In re Mace

Decision Date13 August 2013
Docket NumberNo. 10–42899.,10–42899.
Citation496 B.R. 252
PartiesIn re Carl MACE and Cindy Mace, Debtors.
CourtU.S. Bankruptcy Appellate Panel, Sixth Circuit

OPINION TEXT STARTS HERE

Appeal from the United States Bankruptcy Court for the Northern District of Ohio, Case No. 10–42899, Adv. No. 10–04239.

Gary J. Rosati, Niles, OH, for Appellants.

P. Raymond Bartholomew, Bartholomew, Mudrinich & Nesbit, Hermitage, PA, for Appellees.

Before EMERSON, McIVOR, and PRESTON, Bankruptcy Appellate Panel Judges.

OPINION

GEORGE W. EMERSON, Bankruptcy Appellate Panel Judge.

The Debtors, Carl and Cindy Mace, appeal an order overruling their objection to an unsecured claim in the amount of $313,781.36. The claimants are the Debtors' former business partners in a feed and livestock supply corporation. The claim is based on a breach of an oral promise Carl Mace allegedly made to have the claimants released from liability for a business debt. In overruling the Debtors' objection to the claim, the bankruptcy court held that the Debtors failed to rebut the prima facie validity of the claim. For the reasons set forth below, the bankruptcy court's order overruling the Debtors' objection to claim is REVERSED.

ISSUES ON APPEAL

The issues presented in this appeal are: (1) Whether the bankruptcy court erred in finding that Mace made an enforceable oral agreement with the Kellys to release them from their liability as guarantors on a loan; and (2) Assuming the facts support a finding there was an oral agreement, did the bankruptcy court err in finding that the oral agreement gave rise to a legal liability for damages?

JURISDICTION AND STANDARD OF REVIEW

The Bankruptcy Appellate Panel of the Sixth Circuit has jurisdiction to decide this appeal. The United States District Court for the Northern District of Ohio has authorized appeals to the BAP, and no party has timely elected to have this appeal heard by the district court. 28 U.S.C. § 158(b)(6), (c)(1). A “final” order of a bankruptcy court may be appealed by right under 28 U.S.C. § 158(a)(1). For purposes of appeal, an order is final if it “ends the litigation on the merits and leaves nothing for the court to do but execute the judgment.” Midland Asphalt Corp. v. United States, 489 U.S. 794, 797, 109 S.Ct. 1494, 1497, 103 L.Ed.2d 879 (1989) (internal quotations and citations omitted). A bankruptcy court's order overruling debtor's objection to claim is a final order for purposes of appeal. Morton v. Morton (In re Morton), 298 B.R. 301, 303 (B.A.P. 6th Cir.2003) (citation omitted).

• _WHAT YOU WILL DO_:
Print the passage of the court opinion above from "CourtU.S. Bankruptcy Appellate" up to and including "Appellate Panel Judges.". The listing that comes next has no connection to the court opinion above.

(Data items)
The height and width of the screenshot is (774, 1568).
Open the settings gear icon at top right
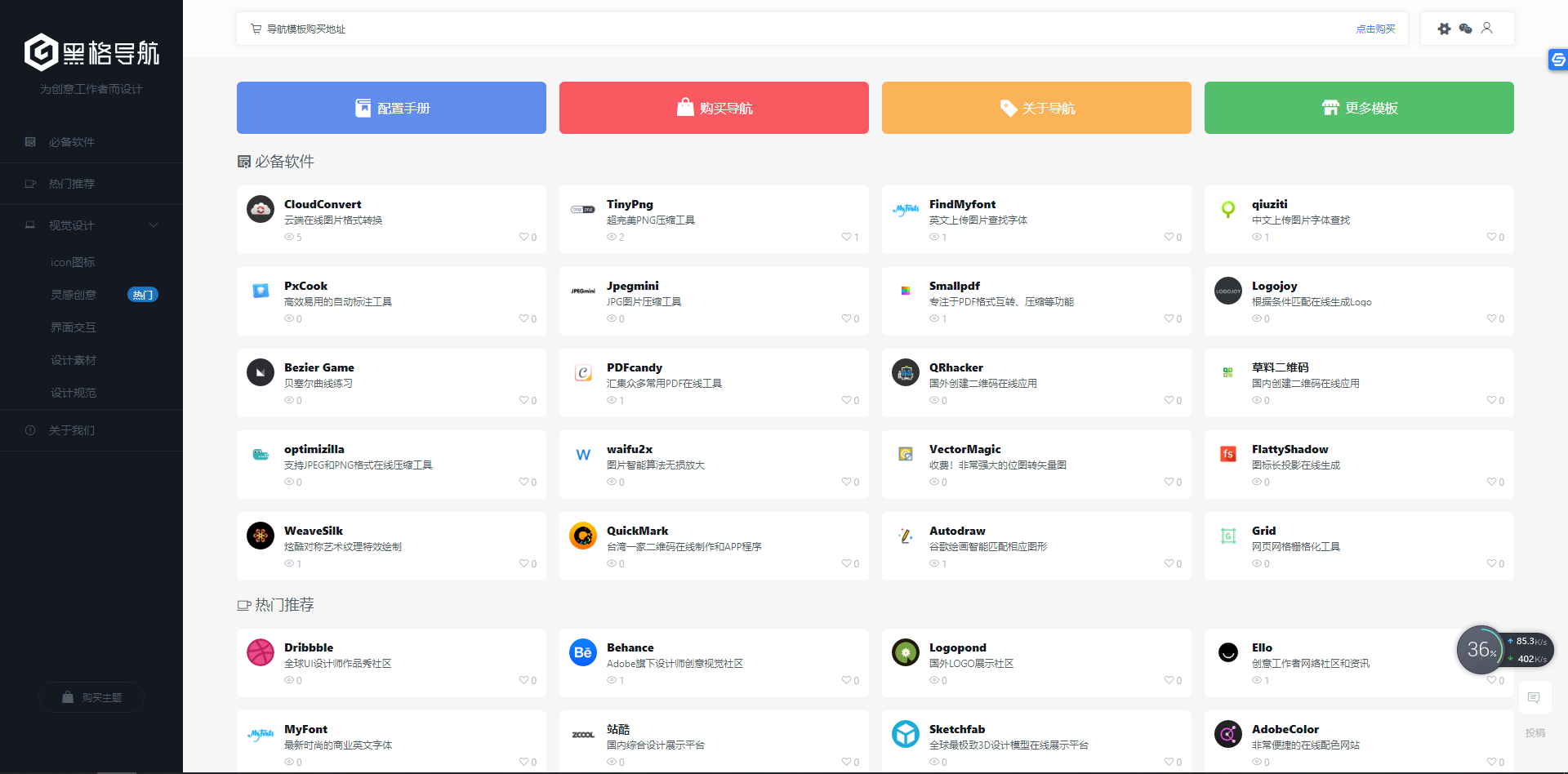pos(1444,29)

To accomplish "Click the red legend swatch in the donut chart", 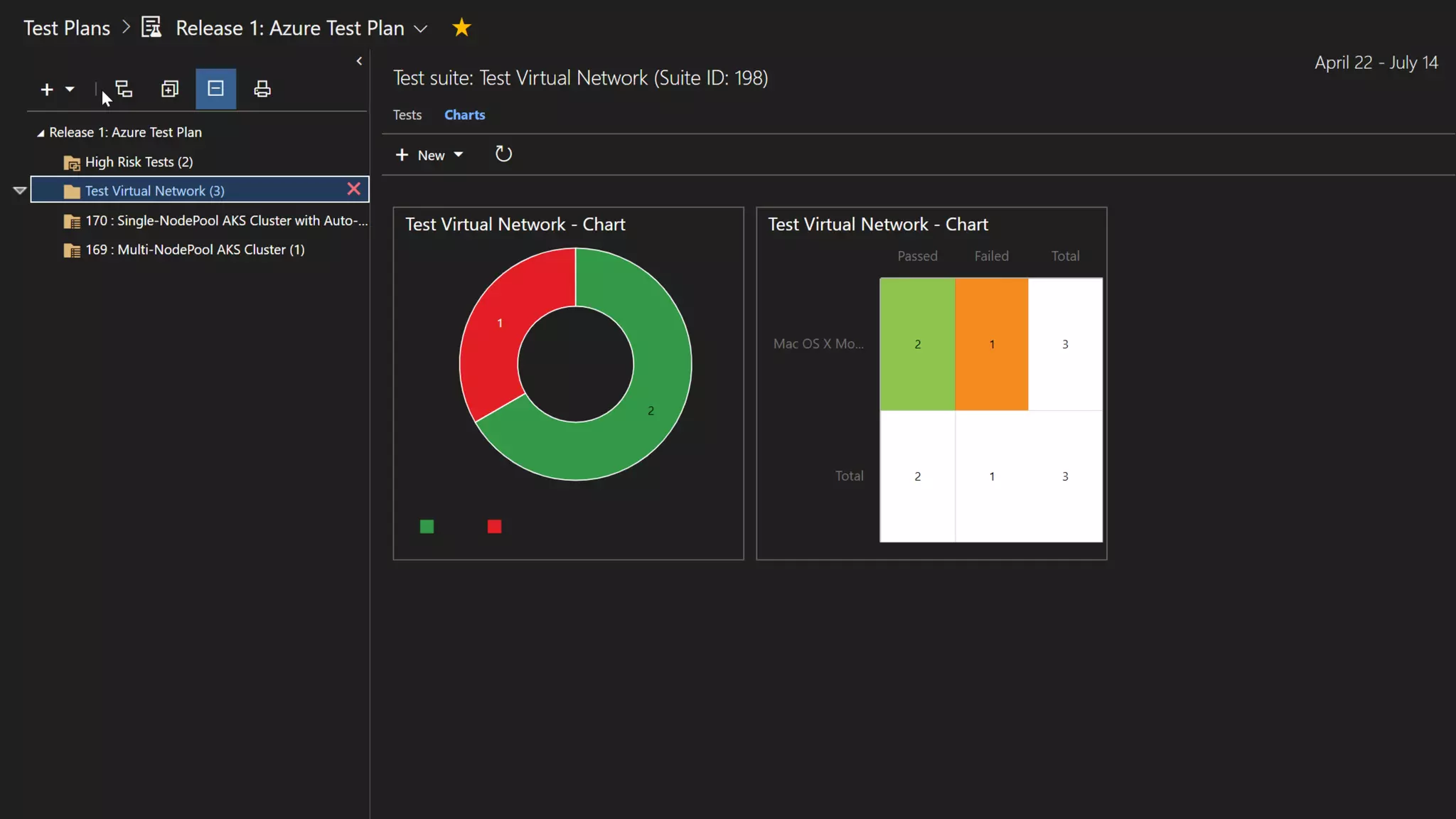I will (x=494, y=527).
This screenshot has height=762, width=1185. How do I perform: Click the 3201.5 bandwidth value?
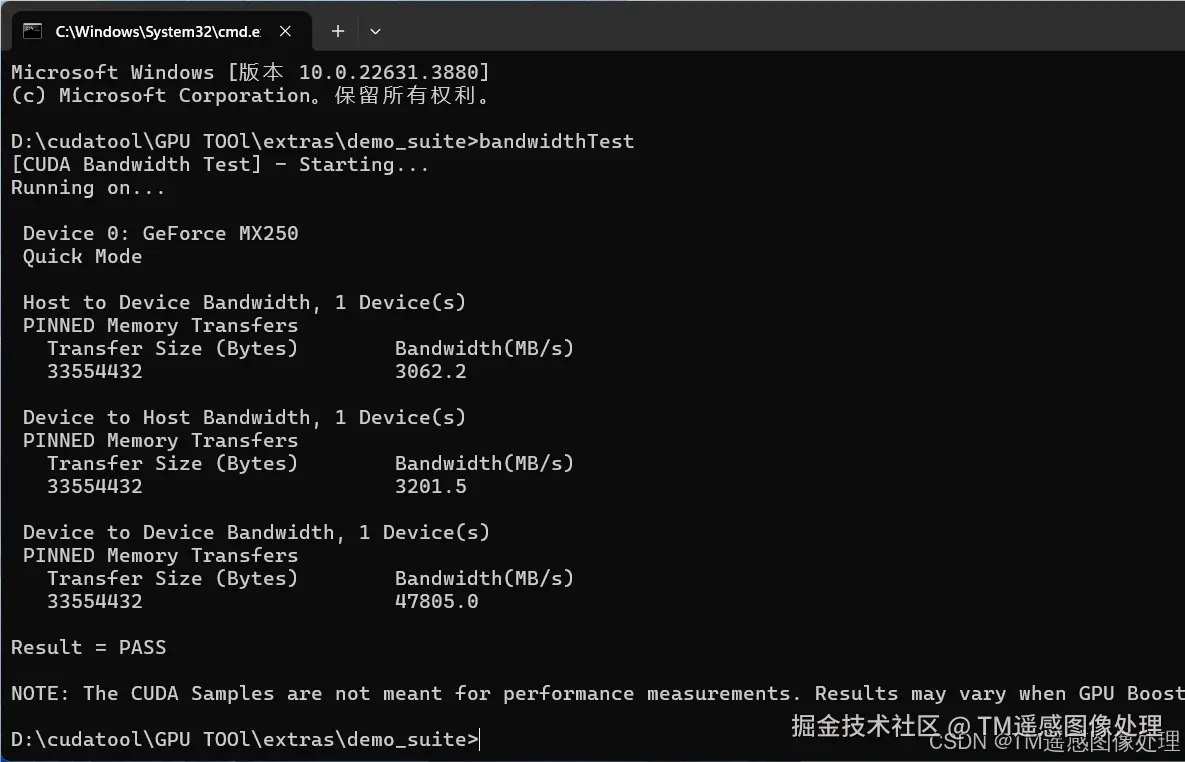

• _WRITTEN SOLUTION_:
CourtU.S. Bankruptcy Appellate Panel, Sixth Circuit

OPINION TEXT STARTS HERE

Appeal from the United States Bankruptcy Court for the Northern District of Ohio, Case No. 10–42899, Adv. No. 10–04239.

Gary J. Rosati, Niles, OH, for Appellants.

P. Raymond Bartholomew, Bartholomew, Mudrinich & Nesbit, Hermitage, PA, for Appellees.

Before EMERSON, McIVOR, and PRESTON, Bankruptcy Appellate Panel Judges.